──────── Extract

In this post we review the core ideas and walk you through the math to derive the loss function used to train those models. Mainly we follow the thoughts laid out in

“Denoising diffusion probabilistic models”, Jonathan Ho, Ajay Jain, and Pieter Abbeel, 2020.

However, we are bypassing the ELBO (Evidence Lower Bound) perspective and take a short cut that directly gets us to the simplified training loss (Eq. 14) and the reverse model in (Ho et al., 2020) – easing mathematical obfuscation. To us the approach presented here feels more intuitive than a detour through ELBO. We might lay out the more technically involved strategy in a different post, but for now we would like to add a perspective that the reader might not have seen already.

We hope that we can convince you that the core idea is relatively straightforward – depending on your background of course – and the actual challenge to make a system like DALL·E 2 work at scale seems to be one of engineering really.

### Quick overview

• We start off by loosely defining the core intuition behind diffusion and how it could potentially be used to generate samples from a data distribution; cf. Section “The Core Idea”.
• We then define the forward diffusion process in detail; cf. section “The forward process”.
• Next, we pave our way to an approximation of its reverse; cf. section “The backwards process – Approximation of the reverse kernel”.
• Finally we explain how the simplified training loss fits in with the approximate reverse kernel; cf. Section “Simplifying the model to predict noise”.

## The Core Idea

Loosely speaking — and paraphrasing Wikipedia here — diffusion is the process of something spreading out from a point of higher concentration into its lower concentrated surrounding. Usually this process goes along with an increase in entropy (informally the number of micro states in a macro arrangement), or a loss of “meaning”. Therefore, reversing the process would enable us to create something concrete out of something “meaningless”.

────────────────

### Required tasks
#1 Rename "post" to "article" in the diffusion excerpt, starting with "In this post" and going on through "Pieter Abbeel, 2020.".
#2 Write what follows the final sentence of the diffusion excerpt.

──────── Given entries

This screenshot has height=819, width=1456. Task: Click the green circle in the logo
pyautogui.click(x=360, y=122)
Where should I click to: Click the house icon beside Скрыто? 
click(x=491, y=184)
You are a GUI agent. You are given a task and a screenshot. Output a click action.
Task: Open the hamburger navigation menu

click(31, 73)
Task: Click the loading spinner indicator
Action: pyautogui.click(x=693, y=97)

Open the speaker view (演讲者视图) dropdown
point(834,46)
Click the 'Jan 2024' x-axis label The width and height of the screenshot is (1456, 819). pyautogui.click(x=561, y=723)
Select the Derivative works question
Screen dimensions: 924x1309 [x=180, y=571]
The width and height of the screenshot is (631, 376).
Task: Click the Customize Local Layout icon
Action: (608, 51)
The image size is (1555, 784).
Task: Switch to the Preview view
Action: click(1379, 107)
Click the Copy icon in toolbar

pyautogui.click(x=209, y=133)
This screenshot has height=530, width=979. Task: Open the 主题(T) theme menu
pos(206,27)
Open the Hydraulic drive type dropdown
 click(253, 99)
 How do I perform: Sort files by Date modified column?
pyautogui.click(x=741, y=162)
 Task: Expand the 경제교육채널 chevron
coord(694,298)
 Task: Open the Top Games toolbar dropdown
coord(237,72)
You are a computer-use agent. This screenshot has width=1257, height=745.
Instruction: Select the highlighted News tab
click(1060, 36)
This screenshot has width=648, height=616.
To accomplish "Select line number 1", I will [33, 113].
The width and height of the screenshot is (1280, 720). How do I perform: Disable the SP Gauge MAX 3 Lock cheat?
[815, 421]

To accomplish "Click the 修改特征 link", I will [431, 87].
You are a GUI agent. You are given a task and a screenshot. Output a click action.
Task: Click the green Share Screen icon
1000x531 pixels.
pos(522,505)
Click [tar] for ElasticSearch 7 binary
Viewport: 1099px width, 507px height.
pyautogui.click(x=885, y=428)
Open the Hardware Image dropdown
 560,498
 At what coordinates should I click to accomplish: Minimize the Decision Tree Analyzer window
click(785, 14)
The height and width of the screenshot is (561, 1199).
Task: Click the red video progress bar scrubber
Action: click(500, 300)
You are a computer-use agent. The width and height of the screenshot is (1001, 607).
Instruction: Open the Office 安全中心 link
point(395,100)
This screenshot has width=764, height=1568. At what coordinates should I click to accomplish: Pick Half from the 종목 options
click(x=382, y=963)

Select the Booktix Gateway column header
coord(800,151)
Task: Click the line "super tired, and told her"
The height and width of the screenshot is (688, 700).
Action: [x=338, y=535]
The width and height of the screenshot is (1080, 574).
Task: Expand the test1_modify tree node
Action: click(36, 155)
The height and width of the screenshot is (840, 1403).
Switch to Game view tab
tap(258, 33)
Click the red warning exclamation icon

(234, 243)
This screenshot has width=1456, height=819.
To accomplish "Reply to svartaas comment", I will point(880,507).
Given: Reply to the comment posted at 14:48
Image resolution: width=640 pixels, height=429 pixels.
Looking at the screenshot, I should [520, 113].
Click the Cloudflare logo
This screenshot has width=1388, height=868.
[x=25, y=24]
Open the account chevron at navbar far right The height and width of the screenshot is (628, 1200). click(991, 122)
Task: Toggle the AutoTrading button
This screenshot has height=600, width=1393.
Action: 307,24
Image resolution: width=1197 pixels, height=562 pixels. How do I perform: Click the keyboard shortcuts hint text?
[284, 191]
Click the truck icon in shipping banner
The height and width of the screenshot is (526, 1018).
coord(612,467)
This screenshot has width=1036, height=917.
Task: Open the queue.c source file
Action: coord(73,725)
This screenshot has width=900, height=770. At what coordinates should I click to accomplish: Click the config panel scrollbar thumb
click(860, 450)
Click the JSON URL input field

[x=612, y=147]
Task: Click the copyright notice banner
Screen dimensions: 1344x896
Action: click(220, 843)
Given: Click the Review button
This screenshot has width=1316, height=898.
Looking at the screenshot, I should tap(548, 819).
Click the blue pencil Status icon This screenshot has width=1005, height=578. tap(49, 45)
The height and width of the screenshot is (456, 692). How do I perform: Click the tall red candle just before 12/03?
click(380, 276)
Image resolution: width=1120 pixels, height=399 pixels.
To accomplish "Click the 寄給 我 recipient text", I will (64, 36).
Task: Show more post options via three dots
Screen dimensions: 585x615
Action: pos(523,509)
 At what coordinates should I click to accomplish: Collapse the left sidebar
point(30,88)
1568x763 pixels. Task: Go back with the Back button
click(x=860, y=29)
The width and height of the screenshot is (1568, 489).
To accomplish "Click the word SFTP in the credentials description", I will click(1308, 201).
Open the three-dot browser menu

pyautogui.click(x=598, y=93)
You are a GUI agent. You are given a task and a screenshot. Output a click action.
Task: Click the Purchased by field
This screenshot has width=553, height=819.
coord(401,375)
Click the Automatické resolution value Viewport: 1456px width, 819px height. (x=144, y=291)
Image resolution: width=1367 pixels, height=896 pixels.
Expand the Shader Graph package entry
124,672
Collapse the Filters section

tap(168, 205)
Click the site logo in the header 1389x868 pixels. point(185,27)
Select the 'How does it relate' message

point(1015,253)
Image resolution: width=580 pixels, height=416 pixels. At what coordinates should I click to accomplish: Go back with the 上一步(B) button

────────────────

### Results for the exercise
#1
In this article we review the core ideas and walk you through the math to derive the loss function used to train those models. Mainly we follow the thoughts laid out in

“Denoising diffusion probabilistic models”, Jonathan Ho, Ajay Jain, and Pieter Abbeel, 2020.

#2
A bit more formally, in the context of (Ho et al., 2020) and this post, a diffusion process starts with an initial data distribution and defines a Markov chain with Gaussian transition kernels adding noise at each step along the chain. The kernels are chosen such that the further along in the chain we are the more the samples look normally distributed. Reversing this process we can generate new data samples by starting with Gaussian noise and inferring its origin.

Figure 1: Exemplary roll outs of a $1$-dimensional diffusion process from left to right. The initial data distribution is shown on the left in magenta, and the distribution induced at the final stage of the process is shown on the right in blue.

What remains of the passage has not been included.